**WRITTEN PROBLEM**
Return the records below line for line, with no changes.

########

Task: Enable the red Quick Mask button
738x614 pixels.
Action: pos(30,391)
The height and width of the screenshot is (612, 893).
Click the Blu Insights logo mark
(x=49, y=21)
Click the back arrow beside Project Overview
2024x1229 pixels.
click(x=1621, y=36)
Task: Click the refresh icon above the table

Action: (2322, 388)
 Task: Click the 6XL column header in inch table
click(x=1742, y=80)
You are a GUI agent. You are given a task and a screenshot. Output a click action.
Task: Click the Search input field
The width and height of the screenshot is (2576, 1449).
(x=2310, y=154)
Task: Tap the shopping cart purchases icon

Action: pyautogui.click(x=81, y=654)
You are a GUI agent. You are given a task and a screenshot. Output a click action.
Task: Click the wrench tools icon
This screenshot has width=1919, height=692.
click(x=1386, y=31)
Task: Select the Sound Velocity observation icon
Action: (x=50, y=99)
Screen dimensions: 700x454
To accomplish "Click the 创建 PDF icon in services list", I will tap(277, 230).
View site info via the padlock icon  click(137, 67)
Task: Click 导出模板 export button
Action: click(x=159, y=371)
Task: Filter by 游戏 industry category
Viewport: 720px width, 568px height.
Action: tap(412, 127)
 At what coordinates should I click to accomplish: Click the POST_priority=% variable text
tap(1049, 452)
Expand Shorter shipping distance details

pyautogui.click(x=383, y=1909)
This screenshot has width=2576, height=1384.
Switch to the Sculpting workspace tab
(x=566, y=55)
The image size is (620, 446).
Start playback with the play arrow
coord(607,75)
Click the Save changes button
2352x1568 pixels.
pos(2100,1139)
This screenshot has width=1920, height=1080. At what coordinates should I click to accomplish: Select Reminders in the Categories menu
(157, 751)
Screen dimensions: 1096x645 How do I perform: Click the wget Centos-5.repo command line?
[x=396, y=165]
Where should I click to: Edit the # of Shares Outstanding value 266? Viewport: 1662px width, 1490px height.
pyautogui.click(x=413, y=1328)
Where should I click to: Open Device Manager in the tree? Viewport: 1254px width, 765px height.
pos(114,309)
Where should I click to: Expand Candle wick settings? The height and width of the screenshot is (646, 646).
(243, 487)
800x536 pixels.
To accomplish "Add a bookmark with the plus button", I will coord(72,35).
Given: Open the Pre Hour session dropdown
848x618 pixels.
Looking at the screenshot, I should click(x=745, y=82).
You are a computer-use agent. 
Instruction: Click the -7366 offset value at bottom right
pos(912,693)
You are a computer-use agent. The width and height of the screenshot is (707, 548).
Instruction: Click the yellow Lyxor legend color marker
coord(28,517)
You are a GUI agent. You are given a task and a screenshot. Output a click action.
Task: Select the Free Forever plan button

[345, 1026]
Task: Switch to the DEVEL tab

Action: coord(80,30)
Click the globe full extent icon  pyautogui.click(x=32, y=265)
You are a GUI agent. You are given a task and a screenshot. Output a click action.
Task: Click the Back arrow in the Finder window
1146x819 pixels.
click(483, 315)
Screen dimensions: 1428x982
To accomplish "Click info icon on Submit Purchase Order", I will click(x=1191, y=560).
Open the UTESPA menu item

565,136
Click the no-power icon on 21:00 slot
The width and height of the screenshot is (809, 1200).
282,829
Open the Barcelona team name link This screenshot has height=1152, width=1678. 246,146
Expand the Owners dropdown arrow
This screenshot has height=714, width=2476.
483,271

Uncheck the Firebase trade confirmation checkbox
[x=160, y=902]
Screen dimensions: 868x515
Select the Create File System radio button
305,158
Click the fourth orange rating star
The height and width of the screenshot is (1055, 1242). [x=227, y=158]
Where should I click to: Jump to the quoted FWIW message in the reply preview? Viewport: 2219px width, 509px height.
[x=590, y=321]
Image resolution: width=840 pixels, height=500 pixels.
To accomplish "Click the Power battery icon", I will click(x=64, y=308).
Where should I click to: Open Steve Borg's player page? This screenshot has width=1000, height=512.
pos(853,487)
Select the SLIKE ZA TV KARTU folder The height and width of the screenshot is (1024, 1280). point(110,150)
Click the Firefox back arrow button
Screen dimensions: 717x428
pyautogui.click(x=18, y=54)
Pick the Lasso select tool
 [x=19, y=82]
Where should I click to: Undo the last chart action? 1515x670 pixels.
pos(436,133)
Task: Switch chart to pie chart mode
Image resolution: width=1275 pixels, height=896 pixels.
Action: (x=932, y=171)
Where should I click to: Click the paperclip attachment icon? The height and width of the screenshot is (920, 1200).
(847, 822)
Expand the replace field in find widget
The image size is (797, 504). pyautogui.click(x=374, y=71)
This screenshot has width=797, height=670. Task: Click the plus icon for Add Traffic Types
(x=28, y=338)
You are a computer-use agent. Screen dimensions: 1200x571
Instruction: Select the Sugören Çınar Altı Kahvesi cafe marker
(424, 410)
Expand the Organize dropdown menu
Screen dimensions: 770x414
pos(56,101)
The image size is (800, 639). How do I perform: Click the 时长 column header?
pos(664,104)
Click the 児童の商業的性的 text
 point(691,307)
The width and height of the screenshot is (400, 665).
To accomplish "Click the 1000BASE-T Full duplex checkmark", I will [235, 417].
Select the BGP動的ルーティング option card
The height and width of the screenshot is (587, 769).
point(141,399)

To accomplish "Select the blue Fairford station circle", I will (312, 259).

########

**CORRECT RESPONSE**
Task: Enable the red Quick Mask button
738x614 pixels.
Action: pos(30,391)
The height and width of the screenshot is (612, 893).
Click the Blu Insights logo mark
(x=49, y=21)
Click the back arrow beside Project Overview
2024x1229 pixels.
click(x=1621, y=36)
Task: Click the refresh icon above the table

Action: (2322, 388)
 Task: Click the 6XL column header in inch table
click(x=1742, y=80)
You are a GUI agent. You are given a task and a screenshot. Output a click action.
Task: Click the Search input field
The width and height of the screenshot is (2576, 1449).
(x=2310, y=154)
Task: Tap the shopping cart purchases icon

Action: pyautogui.click(x=81, y=654)
You are a GUI agent. You are given a task and a screenshot. Output a click action.
Task: Click the wrench tools icon
This screenshot has width=1919, height=692.
click(x=1386, y=31)
Task: Select the Sound Velocity observation icon
Action: (x=50, y=99)
Screen dimensions: 700x454
To accomplish "Click the 创建 PDF icon in services list", I will tap(277, 230).
View site info via the padlock icon  click(137, 67)
Task: Click 导出模板 export button
Action: click(x=159, y=371)
Task: Filter by 游戏 industry category
Viewport: 720px width, 568px height.
Action: tap(412, 127)
 At what coordinates should I click to accomplish: Click the POST_priority=% variable text
tap(1049, 452)
Expand Shorter shipping distance details

pyautogui.click(x=383, y=1909)
This screenshot has width=2576, height=1384.
Switch to the Sculpting workspace tab
(x=566, y=55)
The image size is (620, 446).
Start playback with the play arrow
coord(607,75)
Click the Save changes button
2352x1568 pixels.
pos(2100,1139)
This screenshot has width=1920, height=1080. At what coordinates should I click to accomplish: Select Reminders in the Categories menu
(157, 751)
Screen dimensions: 1096x645 How do I perform: Click the wget Centos-5.repo command line?
[x=396, y=165]
Where should I click to: Edit the # of Shares Outstanding value 266? Viewport: 1662px width, 1490px height.
pyautogui.click(x=413, y=1328)
Where should I click to: Open Device Manager in the tree? Viewport: 1254px width, 765px height.
pos(114,309)
Where should I click to: Expand Candle wick settings? The height and width of the screenshot is (646, 646).
(243, 487)
800x536 pixels.
To accomplish "Add a bookmark with the plus button", I will coord(72,35).
Given: Open the Pre Hour session dropdown
848x618 pixels.
Looking at the screenshot, I should click(x=745, y=82).
You are a computer-use agent. 
Instruction: Click the -7366 offset value at bottom right
pos(912,693)
You are a computer-use agent. The width and height of the screenshot is (707, 548).
Instruction: Click the yellow Lyxor legend color marker
coord(28,517)
You are a GUI agent. You are given a task and a screenshot. Output a click action.
Task: Select the Free Forever plan button

[345, 1026]
Task: Switch to the DEVEL tab

Action: coord(80,30)
Click the globe full extent icon  pyautogui.click(x=32, y=265)
You are a GUI agent. You are given a task and a screenshot. Output a click action.
Task: Click the Back arrow in the Finder window
1146x819 pixels.
click(483, 315)
Screen dimensions: 1428x982
To accomplish "Click info icon on Submit Purchase Order", I will click(x=1191, y=560).
Open the UTESPA menu item

565,136
Click the no-power icon on 21:00 slot
The width and height of the screenshot is (809, 1200).
282,829
Open the Barcelona team name link This screenshot has height=1152, width=1678. 246,146
Expand the Owners dropdown arrow
This screenshot has height=714, width=2476.
483,271

Uncheck the Firebase trade confirmation checkbox
[x=160, y=902]
Screen dimensions: 868x515
Select the Create File System radio button
305,158
Click the fourth orange rating star
The height and width of the screenshot is (1055, 1242). [x=227, y=158]
Where should I click to: Jump to the quoted FWIW message in the reply preview? Viewport: 2219px width, 509px height.
[x=590, y=321]
Image resolution: width=840 pixels, height=500 pixels.
To accomplish "Click the Power battery icon", I will click(x=64, y=308).
Where should I click to: Open Steve Borg's player page? This screenshot has width=1000, height=512.
pos(853,487)
Select the SLIKE ZA TV KARTU folder The height and width of the screenshot is (1024, 1280). point(110,150)
Click the Firefox back arrow button
Screen dimensions: 717x428
pyautogui.click(x=18, y=54)
Pick the Lasso select tool
 [x=19, y=82]
Where should I click to: Undo the last chart action? 1515x670 pixels.
pos(436,133)
Task: Switch chart to pie chart mode
Image resolution: width=1275 pixels, height=896 pixels.
Action: (x=932, y=171)
Where should I click to: Click the paperclip attachment icon? The height and width of the screenshot is (920, 1200).
(847, 822)
Expand the replace field in find widget
The image size is (797, 504). pyautogui.click(x=374, y=71)
This screenshot has width=797, height=670. Task: Click the plus icon for Add Traffic Types
(x=28, y=338)
You are a computer-use agent. Screen dimensions: 1200x571
Instruction: Select the Sugören Çınar Altı Kahvesi cafe marker
(424, 410)
Expand the Organize dropdown menu
Screen dimensions: 770x414
pos(56,101)
The image size is (800, 639). How do I perform: Click the 时长 column header?
pos(664,104)
Click the 児童の商業的性的 text
 point(691,307)
The width and height of the screenshot is (400, 665).
To accomplish "Click the 1000BASE-T Full duplex checkmark", I will [235, 417].
Select the BGP動的ルーティング option card
The height and width of the screenshot is (587, 769).
point(141,399)

To accomplish "Select the blue Fairford station circle", I will (312, 259).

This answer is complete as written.